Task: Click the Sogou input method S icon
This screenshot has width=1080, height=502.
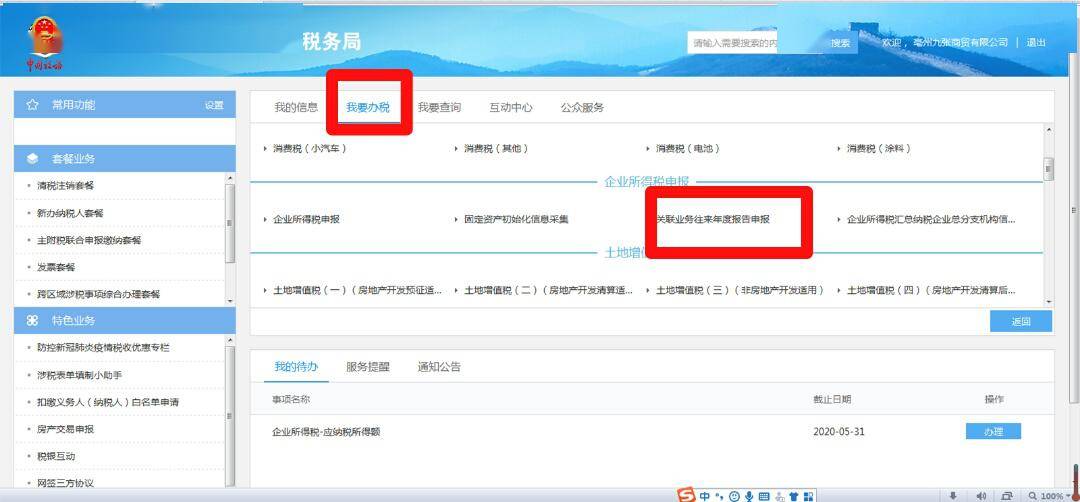Action: coord(686,495)
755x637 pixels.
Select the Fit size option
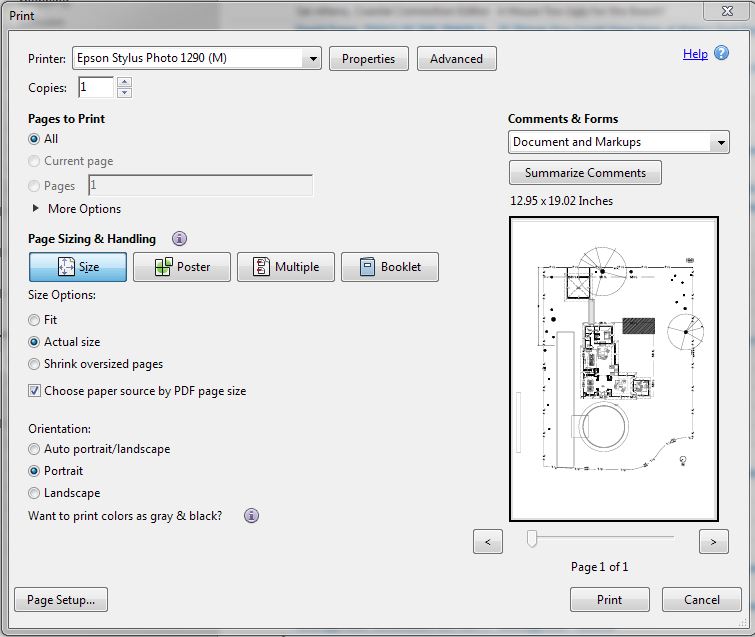coord(35,320)
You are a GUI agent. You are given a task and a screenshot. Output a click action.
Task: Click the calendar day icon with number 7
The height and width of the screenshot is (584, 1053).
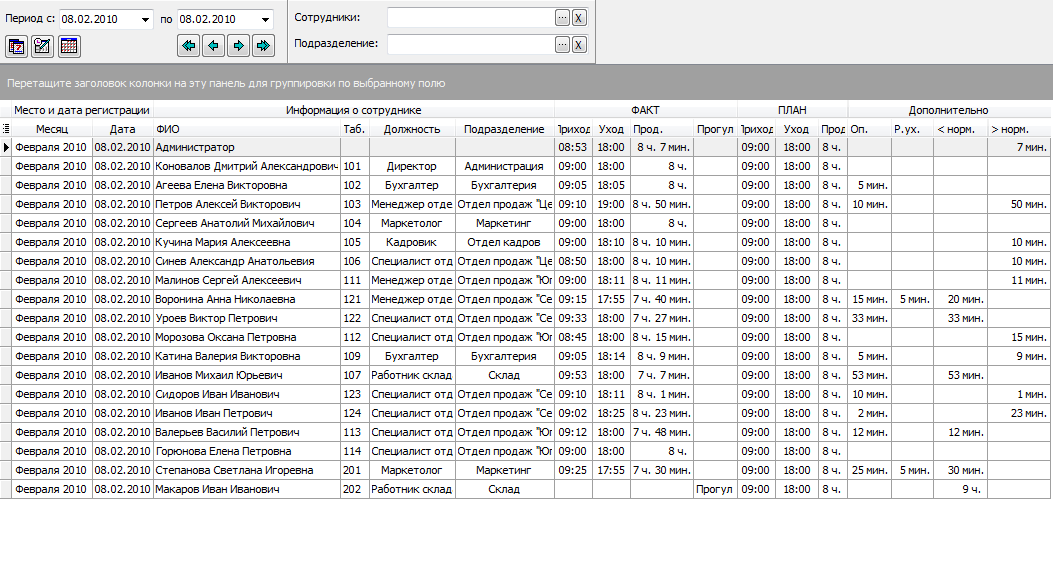[17, 46]
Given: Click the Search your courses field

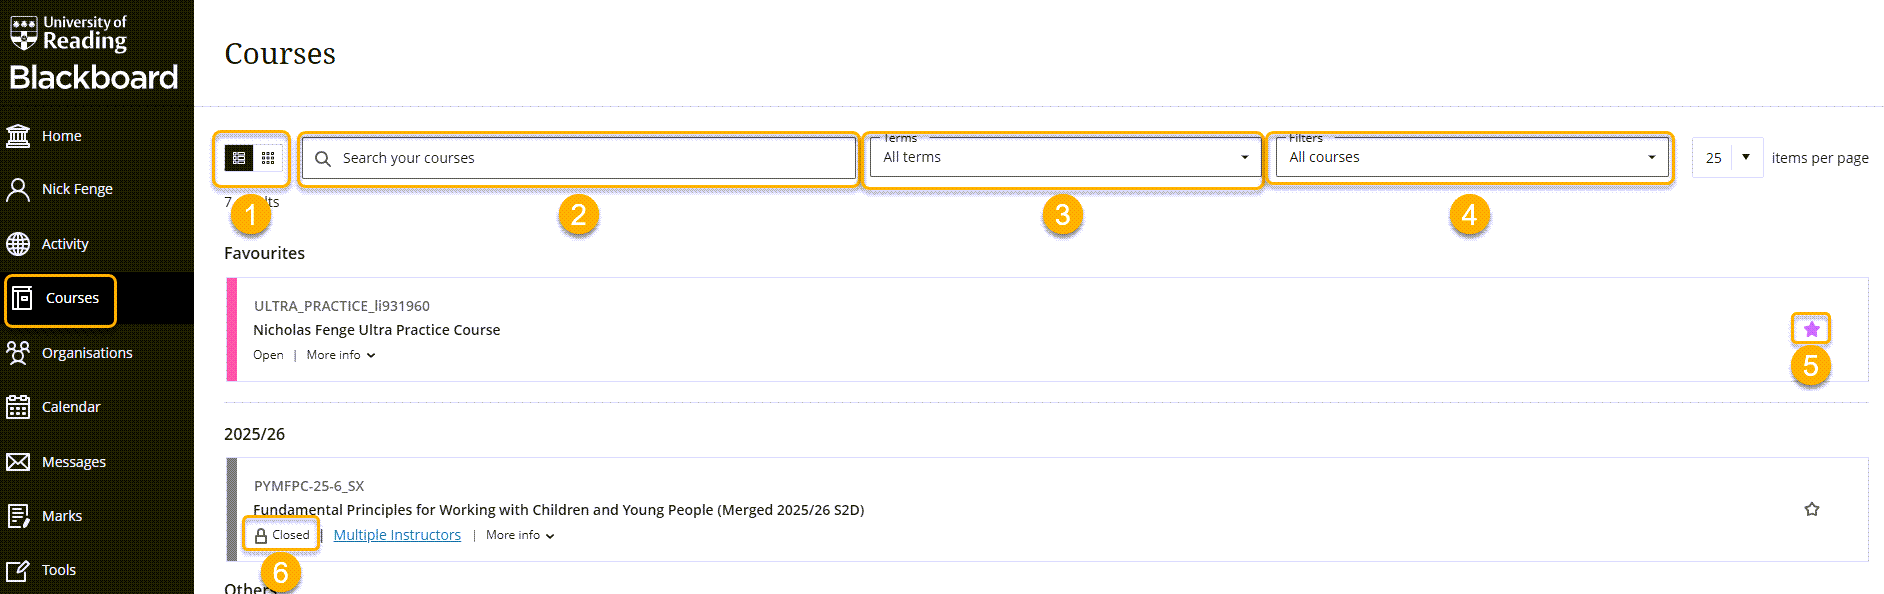Looking at the screenshot, I should pos(590,158).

::::

● Instructions for the task: Rewrite all of the material above, replacing "icon" with "button" everywhere and leaving everything else unchanged. Leave the pictures out.

● Response:
Task: Click the Sogou input method S button
This screenshot has width=1080, height=502.
Action: coord(686,495)
755x637 pixels.
Select the Fit size option
coord(35,320)
You are a GUI agent. You are given a task and a screenshot. Output a click action.
Task: Click the calendar day button with number 7
The height and width of the screenshot is (584, 1053).
[17, 46]
Given: Click the Search your courses field

Looking at the screenshot, I should pos(590,158).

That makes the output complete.